Live Review: A.A. Williams - Deaf Institute, Manchester
22nd May 2023
Words: Dan Barnes
Photos: Rich Price Photography
I first encountered the work of singer-songwriter A.A. Williams through Liam McDonald’s review of the lockdown covers album, Songs From Isolation in the first issue of Hardbeat magazine. Any artist who can reimagine bands like Smashing Pumpkins, Moody Blues and Radiohead and still make those songs their own is clearly a major talent. But it was Ms Williams’ approach to Nick Cave, Nine Inch Nails and Deftones that really whet my appetite and had me seeking out the prior, debut, Forever Blue album.
She also lent her voice to Mono’s Breathe and Exit in Darkness from their huge, 2021 live extravaganza, Beyond the Past: Live in London, which I was able to review for these very pages.
Spool forward a couple of years and double-A is on the road promoting her third full-length album, last year’s engrossing As the Moon Rests, which saw her gracing the stages of both Download and Arctangent festivals in 2022 and will bring a return to Manchester in a couple of months for Radar Festival.
As if to tease the Deaf Institute gathering, Ms Williams does not drop into her latest record immediately, rather she begins with Wait, from the debut. A sustained chord finally breaks into simple and delicate guitar lines and A.A.’s soft, sorrowful vocal. The stage is awash with smoke, backlit, so that the band is just a series of shadows, shaped on an ethereal plane.
It’s an extremely effective tool but my heart goes out to Rich who’s having to try to capture this on camera.
The song doesn’t so much get savage as built to a satisfying crescendo, climaxing with series of softly picked notes. Evaporate, the first of nine of …Moon’s eleven tracks aired tonight, arrives with something of a increase in tempo. The sound is fuller and fatter, the chugging guitar leading to the inevitable resolution akin to waves crashing at the foot of a vast promontory.

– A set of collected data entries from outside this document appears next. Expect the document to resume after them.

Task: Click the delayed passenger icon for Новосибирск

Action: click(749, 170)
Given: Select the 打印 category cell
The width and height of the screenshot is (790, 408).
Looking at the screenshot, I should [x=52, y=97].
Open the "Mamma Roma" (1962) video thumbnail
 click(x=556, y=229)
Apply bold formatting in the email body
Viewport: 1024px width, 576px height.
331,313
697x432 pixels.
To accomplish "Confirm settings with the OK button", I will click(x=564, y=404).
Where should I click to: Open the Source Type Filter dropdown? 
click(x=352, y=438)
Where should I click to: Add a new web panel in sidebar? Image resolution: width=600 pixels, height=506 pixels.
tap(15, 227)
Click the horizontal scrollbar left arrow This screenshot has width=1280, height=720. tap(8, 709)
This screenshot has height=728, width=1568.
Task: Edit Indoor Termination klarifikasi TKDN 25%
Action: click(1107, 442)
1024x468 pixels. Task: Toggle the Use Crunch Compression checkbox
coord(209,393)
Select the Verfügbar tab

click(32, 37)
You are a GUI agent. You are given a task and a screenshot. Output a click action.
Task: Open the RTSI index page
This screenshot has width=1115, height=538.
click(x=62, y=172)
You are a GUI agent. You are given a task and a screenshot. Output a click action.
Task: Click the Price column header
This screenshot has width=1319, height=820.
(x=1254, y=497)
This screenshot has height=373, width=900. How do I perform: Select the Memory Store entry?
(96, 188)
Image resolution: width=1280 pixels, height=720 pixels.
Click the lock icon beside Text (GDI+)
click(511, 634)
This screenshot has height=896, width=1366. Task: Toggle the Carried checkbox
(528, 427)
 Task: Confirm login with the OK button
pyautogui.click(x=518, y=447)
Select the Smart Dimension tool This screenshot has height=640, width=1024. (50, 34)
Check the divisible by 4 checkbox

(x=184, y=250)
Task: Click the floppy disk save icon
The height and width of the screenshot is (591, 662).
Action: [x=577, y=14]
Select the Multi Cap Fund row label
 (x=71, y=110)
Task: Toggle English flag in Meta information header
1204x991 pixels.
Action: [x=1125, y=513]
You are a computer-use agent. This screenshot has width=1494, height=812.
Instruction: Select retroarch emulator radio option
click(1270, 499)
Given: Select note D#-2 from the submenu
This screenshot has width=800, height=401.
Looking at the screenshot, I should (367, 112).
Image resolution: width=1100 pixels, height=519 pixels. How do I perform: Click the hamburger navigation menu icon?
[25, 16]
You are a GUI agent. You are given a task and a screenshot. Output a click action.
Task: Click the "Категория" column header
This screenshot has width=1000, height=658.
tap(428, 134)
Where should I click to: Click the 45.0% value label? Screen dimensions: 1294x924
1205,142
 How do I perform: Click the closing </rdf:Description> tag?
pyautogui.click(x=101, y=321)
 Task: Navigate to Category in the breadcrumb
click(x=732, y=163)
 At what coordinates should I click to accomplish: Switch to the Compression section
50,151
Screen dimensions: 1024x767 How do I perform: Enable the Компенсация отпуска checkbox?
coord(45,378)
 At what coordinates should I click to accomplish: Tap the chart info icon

Murmurs is hauntingly melancholic, mixing progressive lines with Gothic vibes; the sparse chords of Love and Pain seem arid and when the track breaks it is as though a deluge has hit and the aching conclusion sees tears mixed with the rain.
Alone in the Deep has something of a soundtrack quality about it; Control takes us right back the start of the self-titled 2019 EP for an emotionally charged journey to the past; and For Nothing has moments when I’m reminded of Portishead through its ambient mid-section.
The whole set is a collision of simply-crafted, delicate acoustic guitar and piano lines intersecting with the crashing and wailing of electric guitars and drums. One moment it’s a lullaby and the next it’s a raging torrent of bile and torment. All of which is curated by Ms Williams’ ethereal and melancholic vocals.
Golden, The Echo and Pristine, all from As the Moon Rests, are built around as the idea of the song growing into its climax. Belong finds us back at the EP and you’ve only just realised the smoke had cleared a little and the figures on the stage have some sort of definition. But it’s when the closing song, As the Moon Rests, begins that the smoke returns, enveloping the auditorium once again in a thick, almost impenetrable, fog.
It's worth asking the question as to the nature of that fog? Has it masked our journey through an ethereal realm, the bewitching voice of our host and the enchanting effect of her compositions beguiling and enchanting our senses?
Quite possibly. Such was the mesmerising experience of spending the evening in Ms Williams’ company.